Heat adhesion duration: A new high-throughput abalone thermal tolerance assessment method

Abstract

Under the background of continual global warming, mass summer mortalities of aquatic organisms have become more frequent, causing serious ecological and economic losses. Abalone aquaculture has experienced such losses, and thus, thermal-tolerant species are needed for mechanistic research and selective breeding programs. Hence, suitable methods to evaluate the thermal tolerance of abalone have become vitally important. In this study, a high-throughput evaluation method (heat adhesion duration, HAD) was developed based on the adhesion capacity of abalone. The stability and accuracy of the new method were verified by comparisons of survival time, Arrhenius breakpoint temperatures (ABT) of cardiac performance, and Kaplan-Meier survival curves. Positive correlations were found between HAD and survival time and between HAD and ABT, indicating that individuals with higher HAD were more thermal tolerant.

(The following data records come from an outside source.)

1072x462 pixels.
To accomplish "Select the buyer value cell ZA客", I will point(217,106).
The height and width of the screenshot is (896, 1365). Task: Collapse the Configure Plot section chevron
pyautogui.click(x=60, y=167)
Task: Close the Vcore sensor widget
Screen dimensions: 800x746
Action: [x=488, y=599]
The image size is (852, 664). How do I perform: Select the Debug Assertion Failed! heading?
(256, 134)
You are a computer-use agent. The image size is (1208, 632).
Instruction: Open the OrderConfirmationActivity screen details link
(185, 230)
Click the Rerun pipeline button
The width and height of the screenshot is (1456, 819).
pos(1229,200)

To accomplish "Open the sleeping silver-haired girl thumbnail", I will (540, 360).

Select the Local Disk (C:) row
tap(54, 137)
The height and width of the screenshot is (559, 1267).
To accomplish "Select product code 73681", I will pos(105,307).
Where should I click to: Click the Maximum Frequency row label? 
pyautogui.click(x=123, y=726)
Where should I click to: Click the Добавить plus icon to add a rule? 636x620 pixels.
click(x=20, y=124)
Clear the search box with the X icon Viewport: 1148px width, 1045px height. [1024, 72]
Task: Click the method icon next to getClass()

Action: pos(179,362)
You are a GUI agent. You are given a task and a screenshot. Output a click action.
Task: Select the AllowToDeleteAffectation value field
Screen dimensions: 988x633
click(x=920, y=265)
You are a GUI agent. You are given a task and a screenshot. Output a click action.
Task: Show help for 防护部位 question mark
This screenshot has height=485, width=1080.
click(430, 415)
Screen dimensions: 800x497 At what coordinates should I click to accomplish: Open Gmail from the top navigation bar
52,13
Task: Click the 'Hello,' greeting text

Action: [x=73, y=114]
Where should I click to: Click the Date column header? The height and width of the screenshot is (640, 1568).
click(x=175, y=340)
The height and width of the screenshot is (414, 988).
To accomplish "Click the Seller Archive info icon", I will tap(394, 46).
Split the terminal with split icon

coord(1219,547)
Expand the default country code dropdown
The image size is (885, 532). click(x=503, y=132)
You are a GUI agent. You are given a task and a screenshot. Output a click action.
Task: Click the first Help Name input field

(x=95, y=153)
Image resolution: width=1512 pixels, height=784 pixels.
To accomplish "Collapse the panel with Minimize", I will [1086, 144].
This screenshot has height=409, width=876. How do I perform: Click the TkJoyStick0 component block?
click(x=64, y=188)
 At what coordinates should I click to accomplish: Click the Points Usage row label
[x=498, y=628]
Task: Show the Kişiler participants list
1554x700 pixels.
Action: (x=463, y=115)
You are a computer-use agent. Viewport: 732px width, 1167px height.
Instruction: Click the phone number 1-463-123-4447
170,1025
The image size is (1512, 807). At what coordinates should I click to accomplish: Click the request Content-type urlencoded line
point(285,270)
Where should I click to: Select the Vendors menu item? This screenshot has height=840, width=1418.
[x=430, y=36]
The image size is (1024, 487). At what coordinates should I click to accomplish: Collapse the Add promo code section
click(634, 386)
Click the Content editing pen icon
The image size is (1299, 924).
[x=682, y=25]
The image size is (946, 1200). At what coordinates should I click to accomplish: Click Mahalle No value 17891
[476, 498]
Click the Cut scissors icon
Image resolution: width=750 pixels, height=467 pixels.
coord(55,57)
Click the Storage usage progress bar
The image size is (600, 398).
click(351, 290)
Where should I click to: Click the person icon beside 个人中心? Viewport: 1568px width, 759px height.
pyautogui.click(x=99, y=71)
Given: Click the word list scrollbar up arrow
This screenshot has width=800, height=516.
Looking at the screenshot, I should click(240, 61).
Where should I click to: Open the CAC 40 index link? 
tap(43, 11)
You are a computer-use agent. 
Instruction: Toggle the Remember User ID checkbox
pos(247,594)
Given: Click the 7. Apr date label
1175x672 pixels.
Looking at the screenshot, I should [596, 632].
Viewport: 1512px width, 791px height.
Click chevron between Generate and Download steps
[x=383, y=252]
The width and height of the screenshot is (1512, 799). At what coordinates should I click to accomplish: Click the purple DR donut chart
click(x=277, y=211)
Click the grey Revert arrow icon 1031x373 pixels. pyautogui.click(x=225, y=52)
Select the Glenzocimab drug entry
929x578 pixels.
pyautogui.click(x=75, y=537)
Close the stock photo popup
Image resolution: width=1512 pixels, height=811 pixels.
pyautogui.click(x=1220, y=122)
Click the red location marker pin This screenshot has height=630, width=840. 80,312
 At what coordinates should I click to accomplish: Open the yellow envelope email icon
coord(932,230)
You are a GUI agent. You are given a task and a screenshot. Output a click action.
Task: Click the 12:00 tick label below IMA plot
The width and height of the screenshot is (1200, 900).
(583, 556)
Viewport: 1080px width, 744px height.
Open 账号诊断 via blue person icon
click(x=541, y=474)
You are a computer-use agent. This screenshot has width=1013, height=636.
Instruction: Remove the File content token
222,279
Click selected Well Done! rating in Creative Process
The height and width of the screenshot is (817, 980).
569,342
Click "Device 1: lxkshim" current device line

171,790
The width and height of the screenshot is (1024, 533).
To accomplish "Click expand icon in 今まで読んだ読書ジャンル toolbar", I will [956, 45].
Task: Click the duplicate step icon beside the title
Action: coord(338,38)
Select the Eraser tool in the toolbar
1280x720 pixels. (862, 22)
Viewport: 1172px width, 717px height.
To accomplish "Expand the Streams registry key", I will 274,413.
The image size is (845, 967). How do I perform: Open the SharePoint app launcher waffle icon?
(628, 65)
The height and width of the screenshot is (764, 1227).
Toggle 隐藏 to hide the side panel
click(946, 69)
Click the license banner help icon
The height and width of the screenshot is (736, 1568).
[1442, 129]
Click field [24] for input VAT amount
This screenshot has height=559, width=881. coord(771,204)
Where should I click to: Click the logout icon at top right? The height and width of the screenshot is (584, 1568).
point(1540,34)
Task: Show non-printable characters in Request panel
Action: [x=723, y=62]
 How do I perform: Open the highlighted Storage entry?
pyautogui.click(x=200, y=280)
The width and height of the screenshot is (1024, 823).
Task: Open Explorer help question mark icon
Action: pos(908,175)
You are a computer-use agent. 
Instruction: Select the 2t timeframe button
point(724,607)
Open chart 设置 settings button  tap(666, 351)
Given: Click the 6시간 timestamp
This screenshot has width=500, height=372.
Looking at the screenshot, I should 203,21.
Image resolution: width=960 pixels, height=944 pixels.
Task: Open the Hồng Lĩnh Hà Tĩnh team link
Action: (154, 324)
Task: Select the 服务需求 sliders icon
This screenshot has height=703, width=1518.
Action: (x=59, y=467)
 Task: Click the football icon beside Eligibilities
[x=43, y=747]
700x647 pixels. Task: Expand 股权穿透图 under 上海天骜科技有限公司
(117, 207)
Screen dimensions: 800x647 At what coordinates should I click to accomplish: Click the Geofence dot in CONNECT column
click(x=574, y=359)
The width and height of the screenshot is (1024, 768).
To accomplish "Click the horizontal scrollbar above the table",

The HAD values increased with acclimation temperature (20 °C, 24 °C) but were not affected by abalone size, age, or sex. The assessments of HAD, ABT, and Kaplan-Meier survival curves indicated stronger thermal tolerance of the southern population (JJ) of Haliotis discus hannai compared to the northern population (DL), suggesting plasticity of abalone in thermal tolerance. In addition, the thermal resistance of five abalone species from two hybridization systems, H. discus hannai (DD), H. gigantea (GG), H. fulgens (FF), hybrid H. gigantea ♀ × H. discus hannai ♂ (GD), and hybrid H. discus hannai ♀ × H. fulgens ♂ (DF), was evaluated by HAD and ABT, confirming the existence of heterosis for thermal tolerance. The high-throughput method developed in this study could provide a reliable indicator for molecular mechanism analyses and genetic selection for thermal tolerance in abalone.